Step 1 :Given that the sample size (n) is 1571 and the number of successes (phones that broke before the warranty expired) is 90, we can calculate the sample proportion (\(\hat{p}\)) as the number of successes divided by the sample size, which is \(\hat{p} = \frac{90}{1571} = 0.0573\).
Step 2 :The z-score (Z) corresponding to the desired confidence level of 90% is 1.645.
Step 3 :We can calculate the standard error (SE) using the formula \(SE = \sqrt{\frac{\hat{p}(1-\hat{p})}{n}} = \sqrt{\frac{0.0573(1-0.0573)}{1571}} = 0.0059\).
Step 4 :Finally, we can calculate the confidence interval using the formula \(\hat{p} \pm Z_{\alpha/2} \times SE\).

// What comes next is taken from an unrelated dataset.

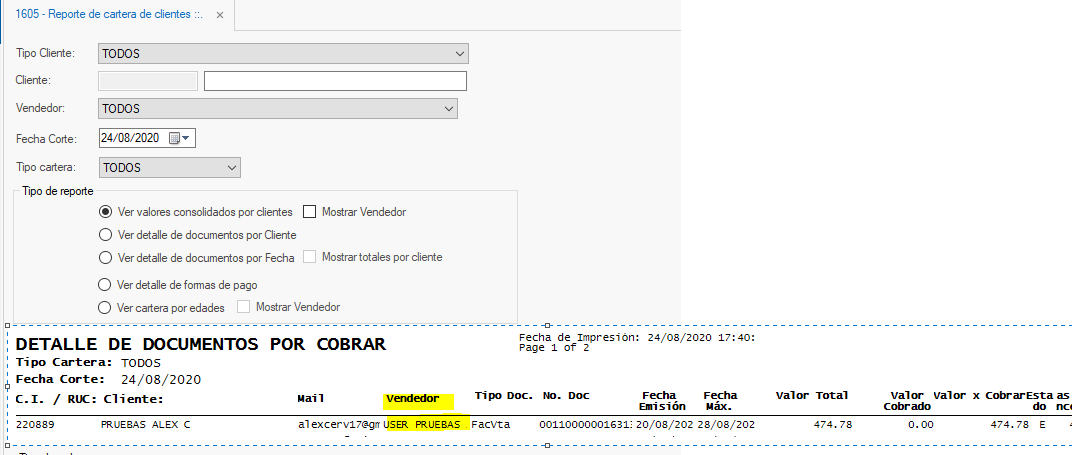The image size is (1072, 455).
Task: Choose Ver cartera por edades option
Action: click(105, 308)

The lower limit of the confidence interval is \(0.0573 - 1.645 \times 0.0059 = 0.0476\) and the upper limit of the confidence interval is \(0.0573 + 1.645 \times 0.0059 = 0.0669\).
Step 5 :Final Answer: With 90% confidence the proportion of all smart phones that break before the warranty expires is between 0.0476 and 0.0669. So, the final answer is \(\boxed{[0.0476, 0.0669]}\).